The How Did This Get Made podcast tackles the 1994 Michael Crichton thriller Disclosure, starring Michael Douglas and Demi Moore. Hosts Paul Scheer and Jason Mantzoukas are joined by Big Mouth writers Nick Kroll and Emily Altman to dissect this controversial film about workplace sexual harassment with the genders reversed. The episode serves as a companion piece to Big Mouth season 3, which features a musical adaptation of Disclosure. The hosts explore the film's dated technology, problematic gender politics, convoluted corporate espionage plot, and its uncomfortable resonance with modern conversations about power and harassment.

Introduction and the VR Filing Cabinet That Changed Everything

The hosts introduce Disclosure as Hollywood's 1994 attempt to tackle sexual harassment of straight white men, featuring two mega-stars at the height of their powers.
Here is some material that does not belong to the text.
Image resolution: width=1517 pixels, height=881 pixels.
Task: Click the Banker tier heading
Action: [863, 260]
They immediately dive into the film's hilariously outdated technology—a virtual reality filing cabinet that supposedly makes the company worth billions. The VR world is disappointingly boring, just a hallway where you can open digital filing cabinets, yet characters treat it like revolutionary technology that will change human consciousness.
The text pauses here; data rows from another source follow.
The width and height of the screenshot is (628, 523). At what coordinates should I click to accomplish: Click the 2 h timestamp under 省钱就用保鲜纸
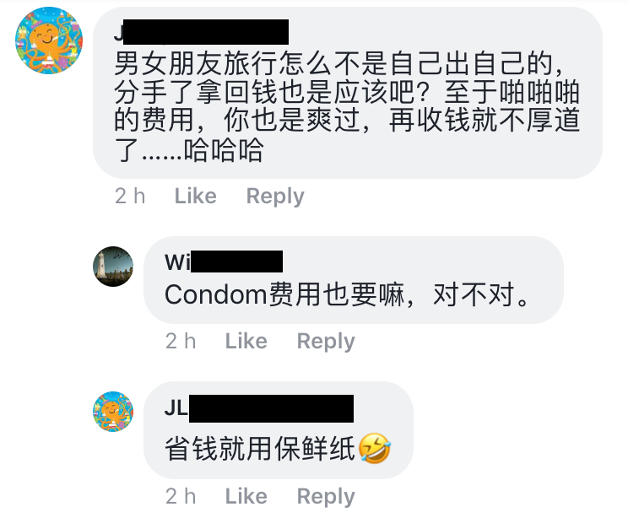click(x=181, y=496)
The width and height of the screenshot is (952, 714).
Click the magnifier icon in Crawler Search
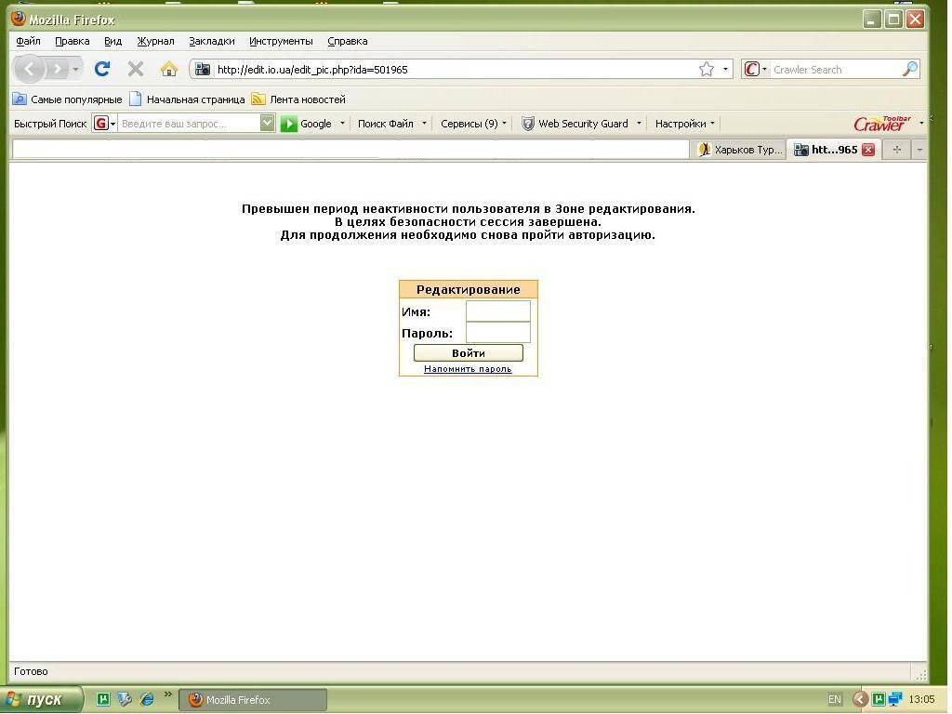(909, 69)
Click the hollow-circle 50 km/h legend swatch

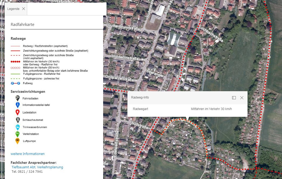15,67
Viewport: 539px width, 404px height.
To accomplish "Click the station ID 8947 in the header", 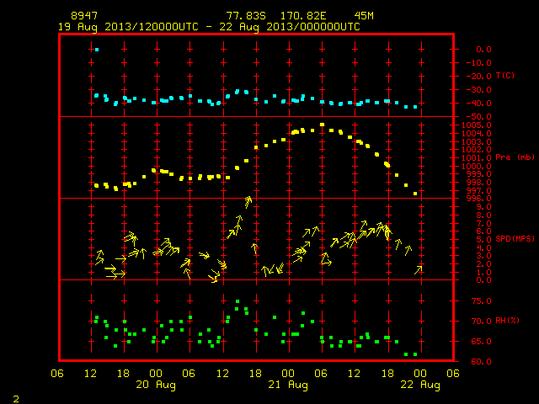I will click(x=84, y=16).
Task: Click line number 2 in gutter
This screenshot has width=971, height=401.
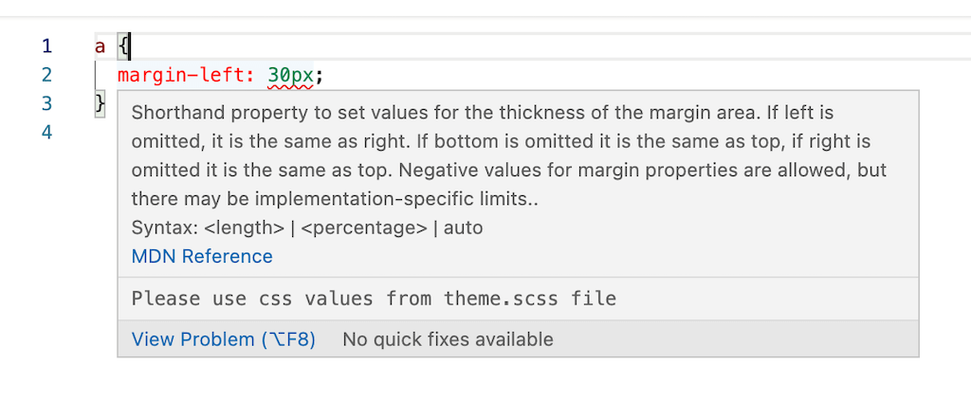Action: point(47,75)
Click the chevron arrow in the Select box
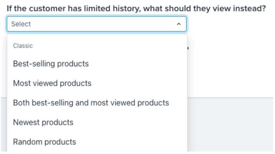This screenshot has width=275, height=154. point(179,24)
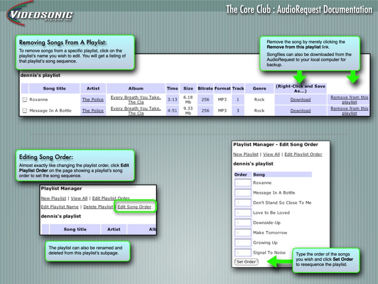Click the Delete Playlist link
Viewport: 378px width, 284px height.
click(x=98, y=207)
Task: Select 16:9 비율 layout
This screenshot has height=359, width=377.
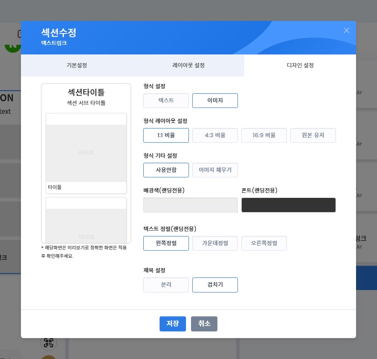Action: click(x=264, y=135)

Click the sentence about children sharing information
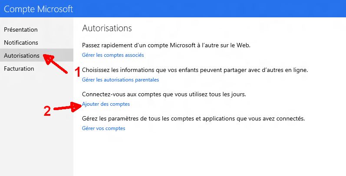[195, 70]
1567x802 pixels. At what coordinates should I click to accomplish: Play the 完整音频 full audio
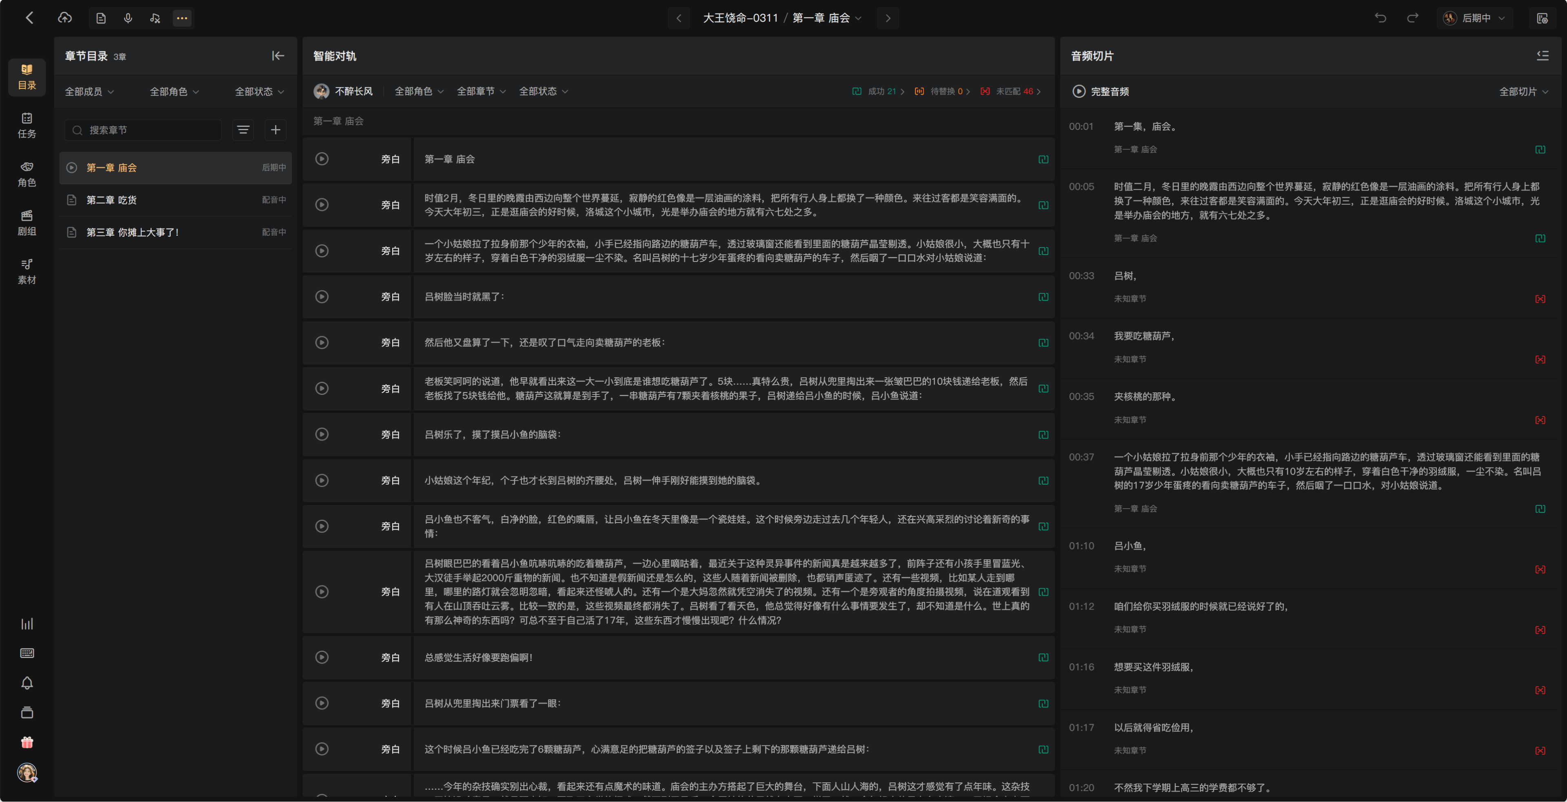pyautogui.click(x=1078, y=91)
  • Disclosure features Michael Douglas being sexually harassed by boss Demi Moore in a role reversal of typical harassment narratives
  • The film's central technology is a VR filing cabinet system that's meant to be worth $100 million but looks incredibly boring
  • Barry Levinson directed with a $55 million budget, making $213 million worldwide—this was a massive hit
  • Michael Crichton sold the movie rights for a million dollars before the novel was published, just after Anita Hill hearings
" What we're selling is freedom. We offer through technology what religion and revolution have promised but never delivered. Freedom from the physical body. Freedom from race and gender. "
" I can't believe that this isn't the biggest movie in the alt-right world. The defensiveness that he has, the persecution that he goes through—it feels so much like right now. "
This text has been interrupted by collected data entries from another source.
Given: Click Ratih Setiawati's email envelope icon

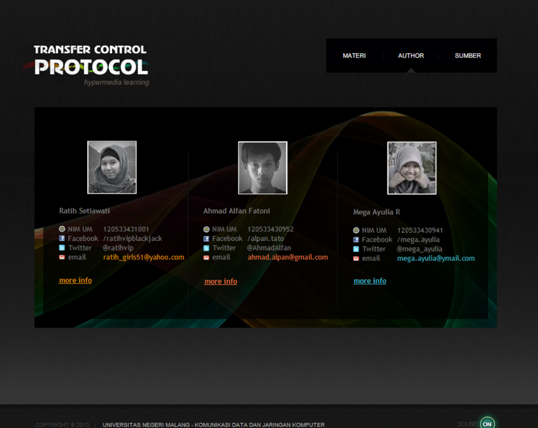Looking at the screenshot, I should point(62,258).

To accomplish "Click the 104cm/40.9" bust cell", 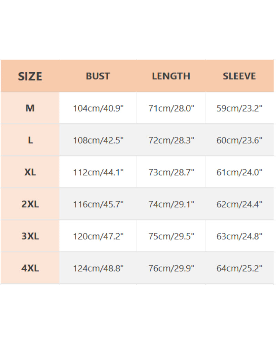I will (98, 109).
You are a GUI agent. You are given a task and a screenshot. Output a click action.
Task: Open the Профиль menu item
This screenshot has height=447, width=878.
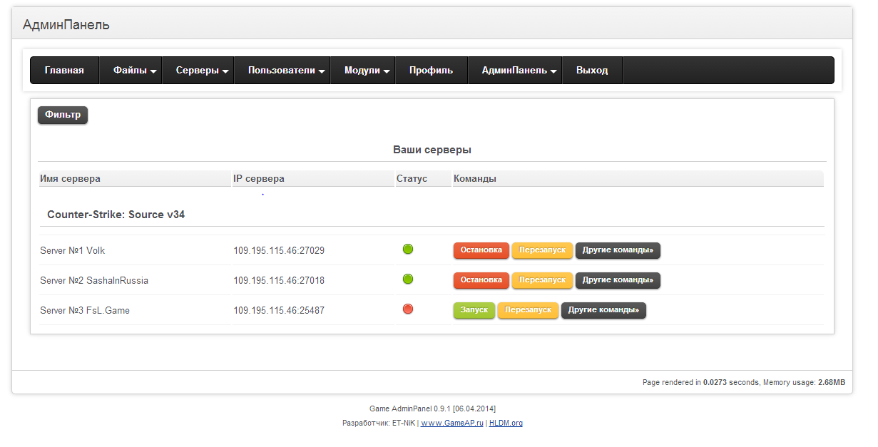pos(431,71)
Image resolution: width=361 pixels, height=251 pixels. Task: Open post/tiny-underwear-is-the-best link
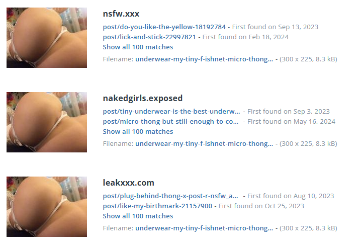click(x=171, y=112)
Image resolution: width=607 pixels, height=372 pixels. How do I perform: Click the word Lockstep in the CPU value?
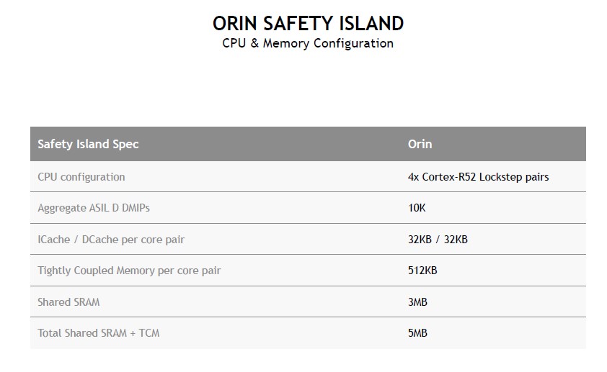(x=502, y=177)
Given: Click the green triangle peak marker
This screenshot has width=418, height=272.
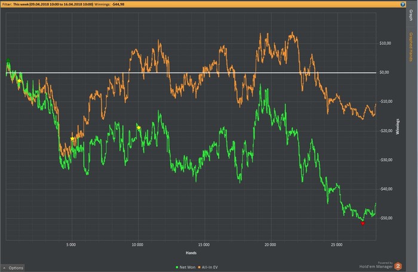Looking at the screenshot, I should tap(8, 60).
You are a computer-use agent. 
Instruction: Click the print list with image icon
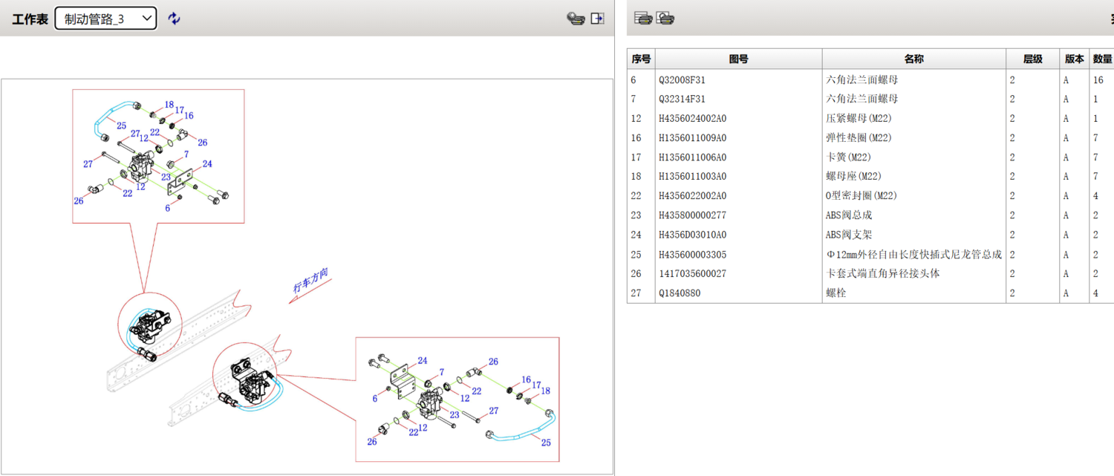[x=665, y=19]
Michael Douglas: Tech's Biggest Playboy

The hosts dissect how the film presents Michael Douglas as simultaneously a mild-mannered family man and the most sexually prolific man in tech history. Everyone constantly references his legendary sexual past, with Dennis Miller delivering cringeworthy lines about his prowess. The movie goes out of its way to establish Douglas as irresistibly attractive, yet he's just a manufacturing guy in extremely baggy 90s clothes who carries a backpack to work.

  • Michael Douglas plays head of manufacturing but everyone treats him like he was the biggest womanizer in tech
  • Dennis Miller was specifically written into the screenplay by Michael Crichton to deliver crude sexual commentary
  • Douglas's character takes the ferry to work wearing a backpack, undermining his supposed playboy image
  • The 90s fashion is hilariously baggy—you can't see anyone's body despite constant references to how 'hard' and 'tight' Douglas is
" You have a sexual urge every 20 minutes. It's a physiological certainty. You know, it's hardwired into your limbic brain. You can't fight it. Why would you want to fight it? Live a little. I mean 10 years from now you're going to need a forklift to get a hard on. "
" He gets more ass than a rental car. "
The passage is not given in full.